He opened the door and saw a swarm of Judges in the hall and promptly shut it again.
Okay. He leaned his back into the cold metal and breathed hard. So many judges.
He couldn't go out there wearing these government issued boots. Even without the boots, he wasn't sure he could answer their questions if anyone asked him who he was or what he was doing.
He thought hard and the answer dawned on him. His anger-addled mind accepted his solution eagerly. He clomped back to the bedroom in the boots and yanked Dredd's spare uniform out of the panel where it was situated. He grunted at how heavy the leather shell jacket was. Jim slid one arm into the sleeve and then the other and zipped it up over the cotton t-shirt joe had let him borrow. He was about the same height as Joe, so the length was good, but he was pronouncedly scrawnier. His hips were narrow and the notches of his spine were visible when he bent or stretched. His arms swam in the sleeves.

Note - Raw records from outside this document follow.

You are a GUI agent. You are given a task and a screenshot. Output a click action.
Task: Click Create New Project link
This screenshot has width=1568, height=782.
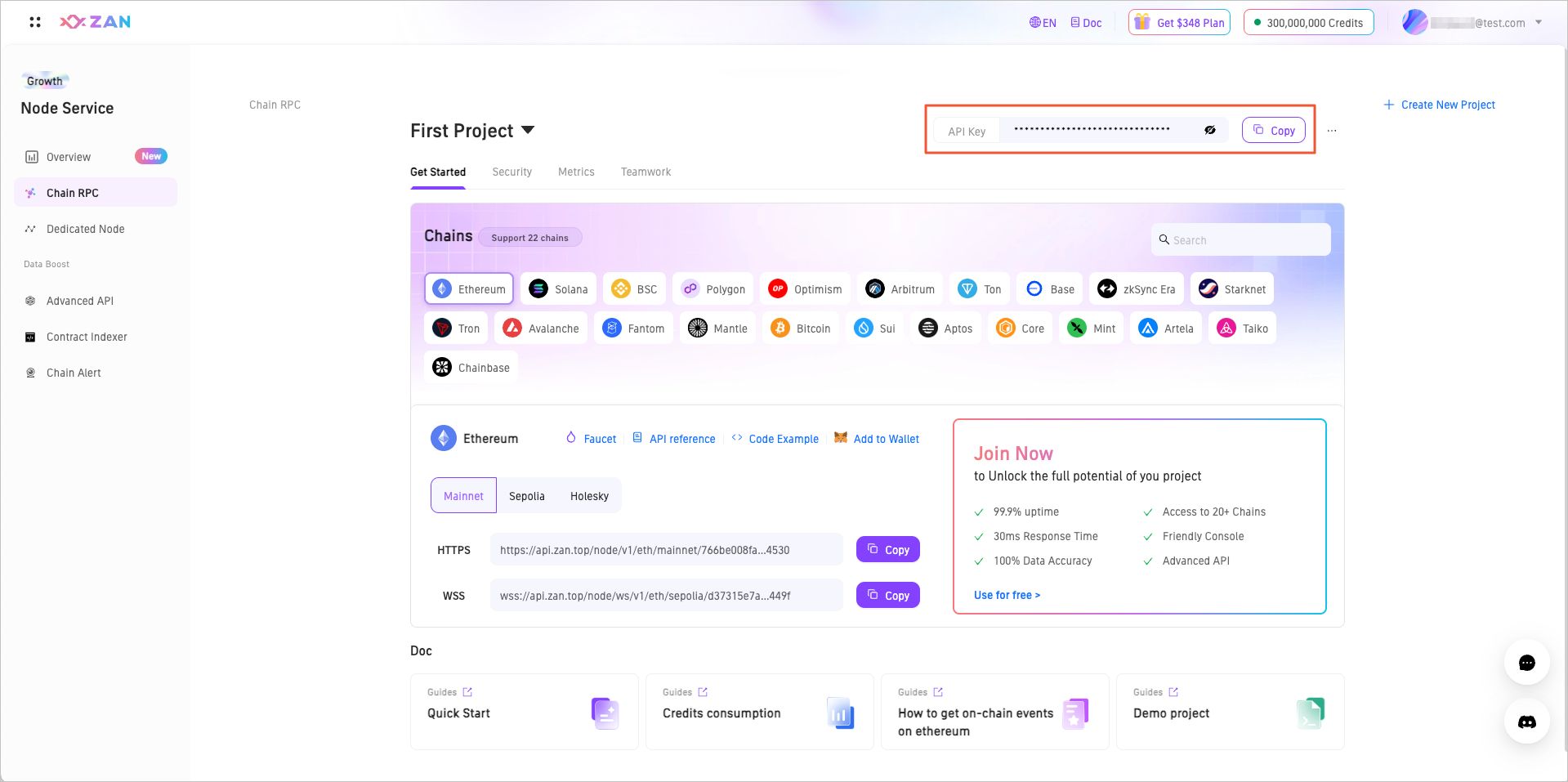[x=1440, y=105]
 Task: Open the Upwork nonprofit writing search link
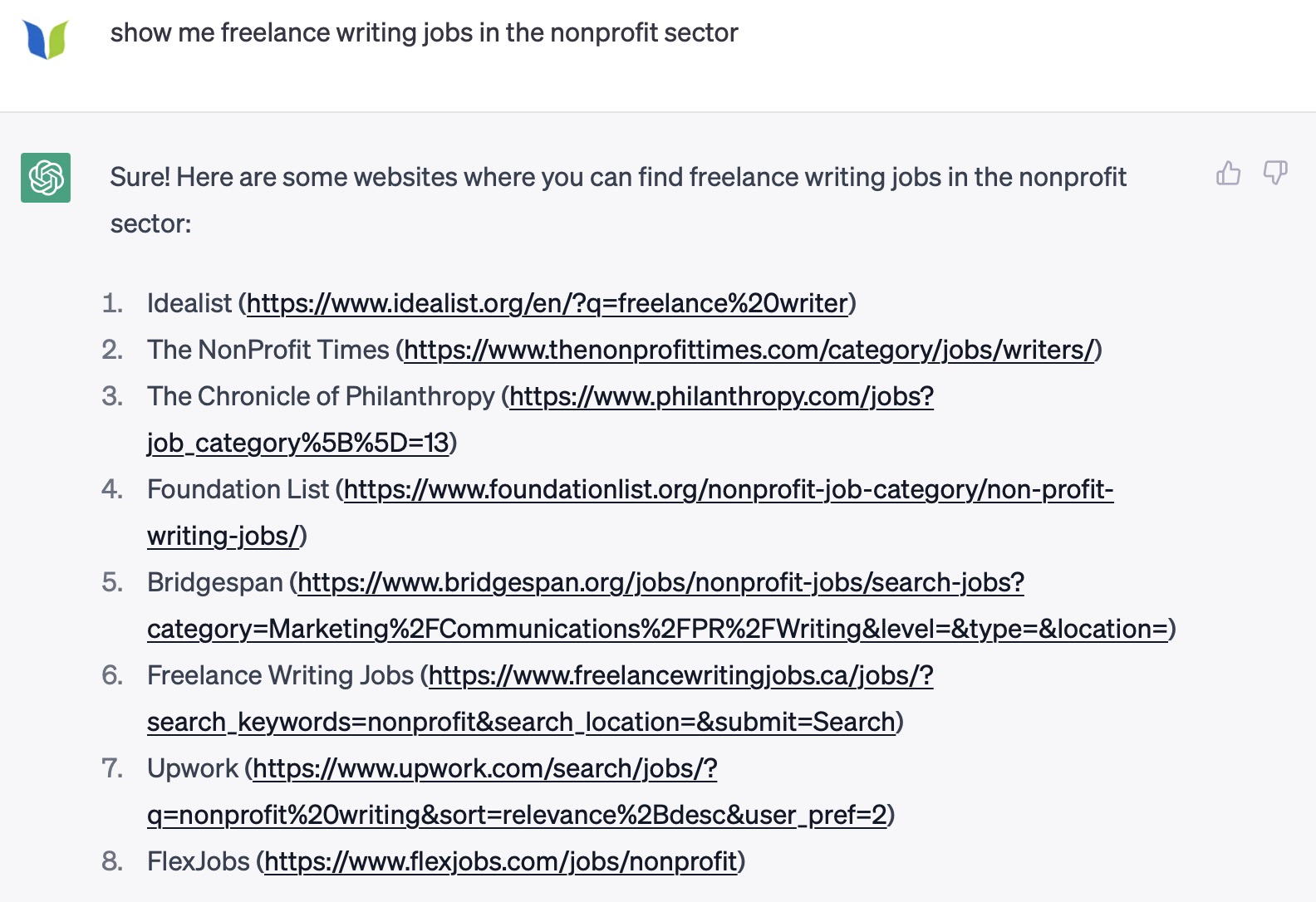point(484,768)
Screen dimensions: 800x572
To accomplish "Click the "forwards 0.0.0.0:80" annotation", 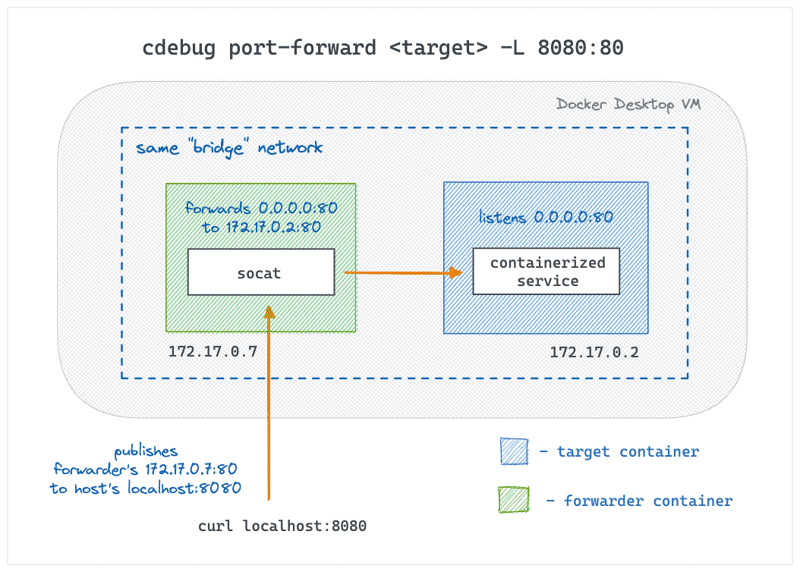I will 261,208.
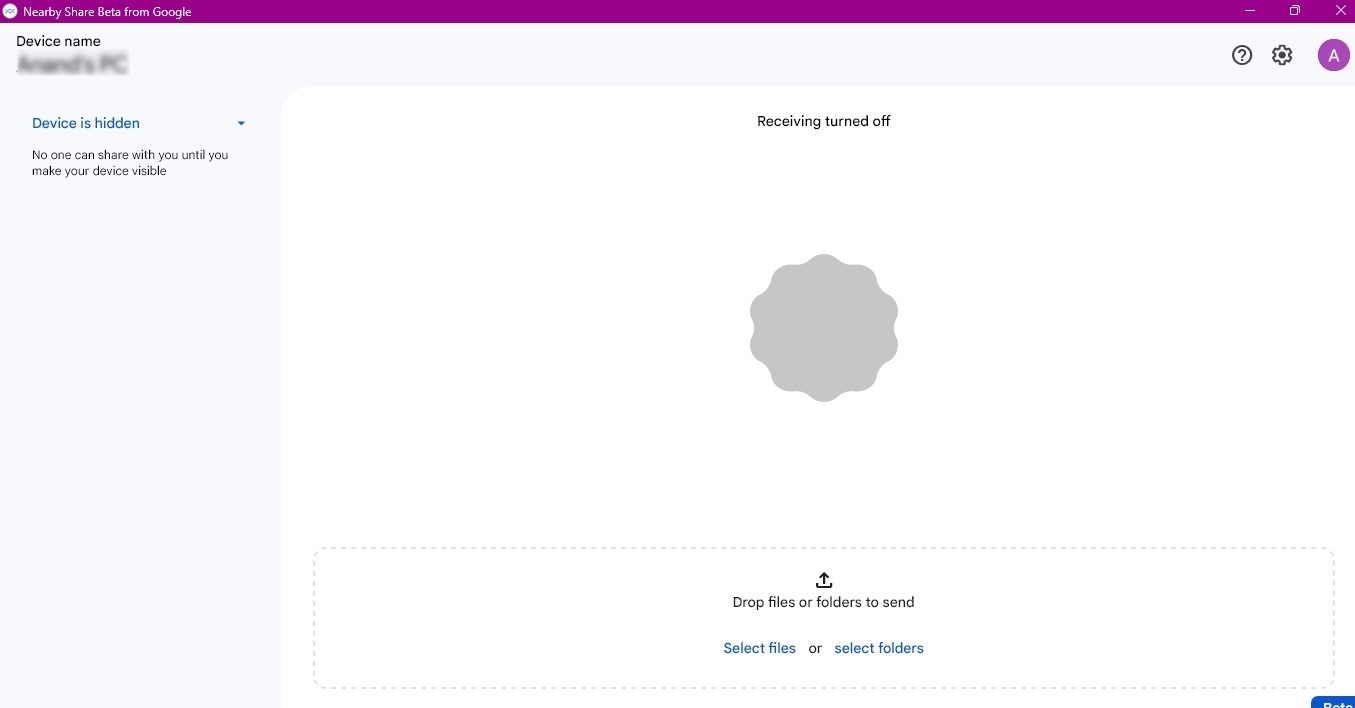Click the "Receiving turned off" status text
The width and height of the screenshot is (1355, 708).
click(x=823, y=121)
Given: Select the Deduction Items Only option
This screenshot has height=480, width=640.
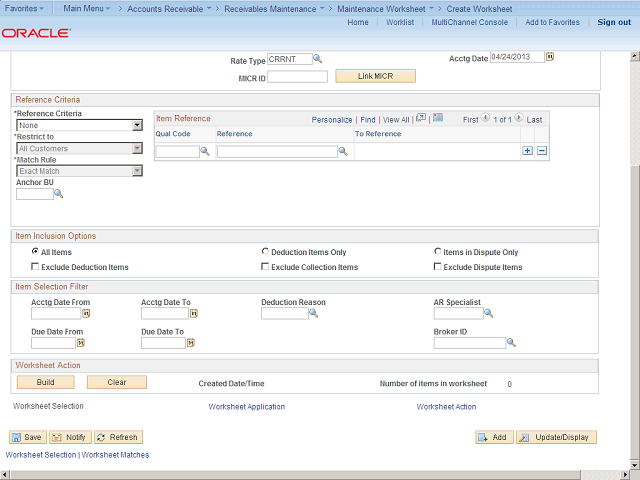Looking at the screenshot, I should (x=265, y=252).
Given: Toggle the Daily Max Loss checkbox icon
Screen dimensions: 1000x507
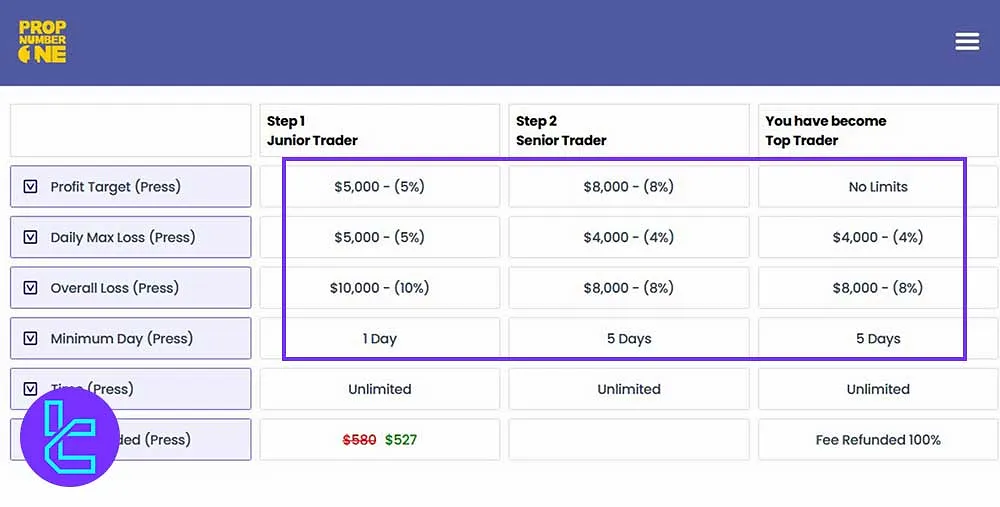Looking at the screenshot, I should point(30,237).
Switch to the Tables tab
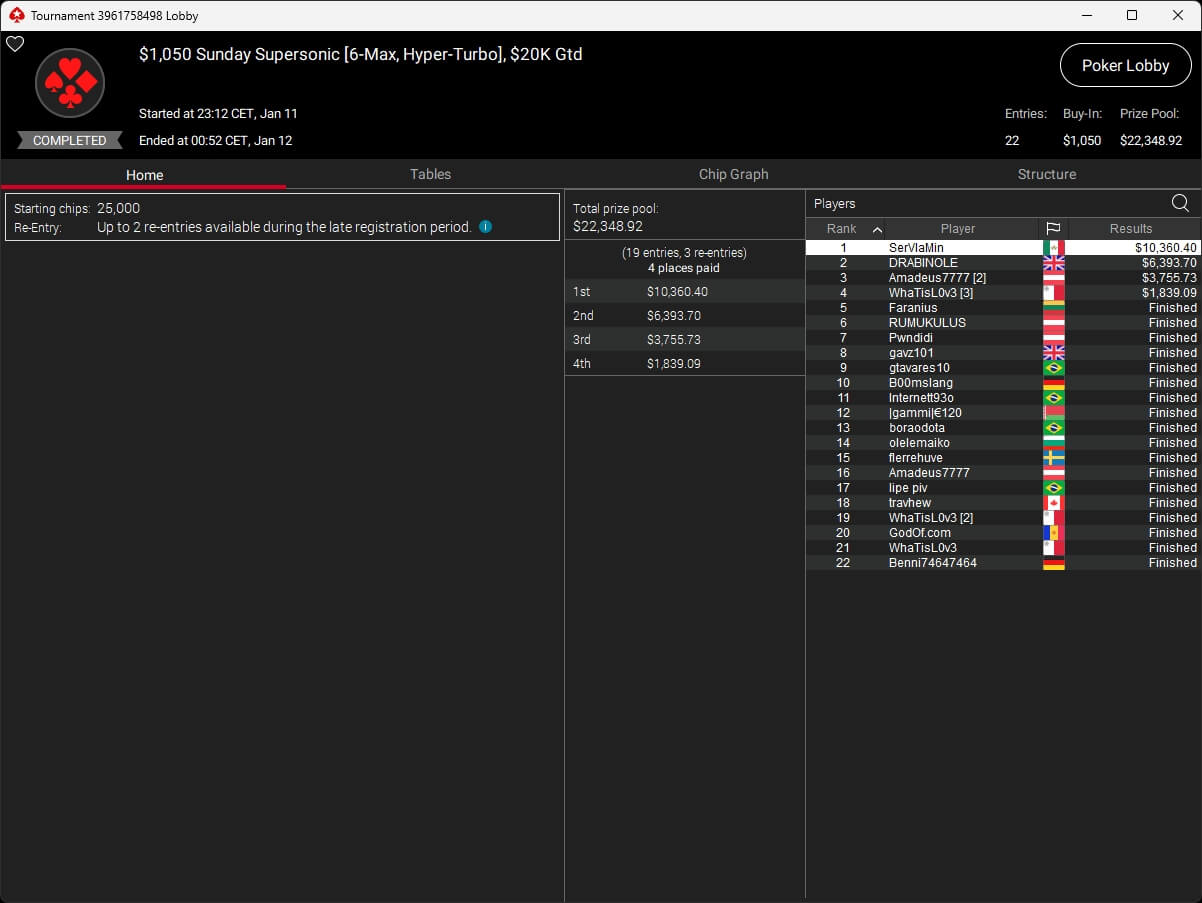1202x903 pixels. click(430, 174)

The pants were next, even looser so that Jim had to tighten the belt as much as it would go just to have it catch. He was grateful he filled them out enough in the back to keep the pants from slipping right off.
He sat and pulled the boots back on, the smell of leather and exhaust, mixed with the spicy undertone of Joe's own scent wafted through his nostrils with each crease and movement of the uniform.
Finally, Jim stood up and reached for the spare helmet that hung on the wall. He turned the heavy head gear in his hands, noticing that it was scuffed and dirty, dented from a bullet or something similar. Jim lowered the helmet on to his head and was surprised by how well he could see through the dark visor.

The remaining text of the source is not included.